#### Records for this exercise ####

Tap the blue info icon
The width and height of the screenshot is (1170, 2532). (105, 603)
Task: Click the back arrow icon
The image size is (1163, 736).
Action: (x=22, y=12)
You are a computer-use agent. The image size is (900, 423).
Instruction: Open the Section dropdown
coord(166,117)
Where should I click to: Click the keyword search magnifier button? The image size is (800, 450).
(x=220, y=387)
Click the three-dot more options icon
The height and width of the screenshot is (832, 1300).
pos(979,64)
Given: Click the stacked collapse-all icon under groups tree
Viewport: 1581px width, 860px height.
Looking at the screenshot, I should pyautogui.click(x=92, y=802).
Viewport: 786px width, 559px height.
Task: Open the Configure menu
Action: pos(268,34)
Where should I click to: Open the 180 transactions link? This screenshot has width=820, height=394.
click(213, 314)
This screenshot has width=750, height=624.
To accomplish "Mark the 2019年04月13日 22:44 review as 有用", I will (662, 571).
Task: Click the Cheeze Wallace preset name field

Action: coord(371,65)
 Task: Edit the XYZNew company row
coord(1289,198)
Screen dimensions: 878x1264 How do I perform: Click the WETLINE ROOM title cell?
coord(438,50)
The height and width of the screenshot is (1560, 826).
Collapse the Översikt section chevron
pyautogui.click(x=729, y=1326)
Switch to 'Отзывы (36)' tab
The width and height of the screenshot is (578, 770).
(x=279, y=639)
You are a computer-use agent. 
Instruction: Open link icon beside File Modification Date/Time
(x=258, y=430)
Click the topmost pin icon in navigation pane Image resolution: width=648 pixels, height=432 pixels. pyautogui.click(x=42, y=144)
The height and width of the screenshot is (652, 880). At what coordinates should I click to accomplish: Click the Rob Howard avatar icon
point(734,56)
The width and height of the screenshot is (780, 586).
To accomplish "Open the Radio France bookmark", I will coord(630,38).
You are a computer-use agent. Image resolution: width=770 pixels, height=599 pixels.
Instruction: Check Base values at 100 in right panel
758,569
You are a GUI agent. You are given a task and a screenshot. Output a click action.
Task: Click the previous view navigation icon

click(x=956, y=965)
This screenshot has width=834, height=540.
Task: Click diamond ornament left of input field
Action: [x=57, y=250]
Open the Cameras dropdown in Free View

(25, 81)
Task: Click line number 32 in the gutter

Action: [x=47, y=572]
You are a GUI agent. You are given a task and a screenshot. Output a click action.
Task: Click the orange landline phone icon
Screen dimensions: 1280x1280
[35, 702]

####

- About this exercise
Give the number of lines in the records that contain the string "computer", with no other output.

- Your response
3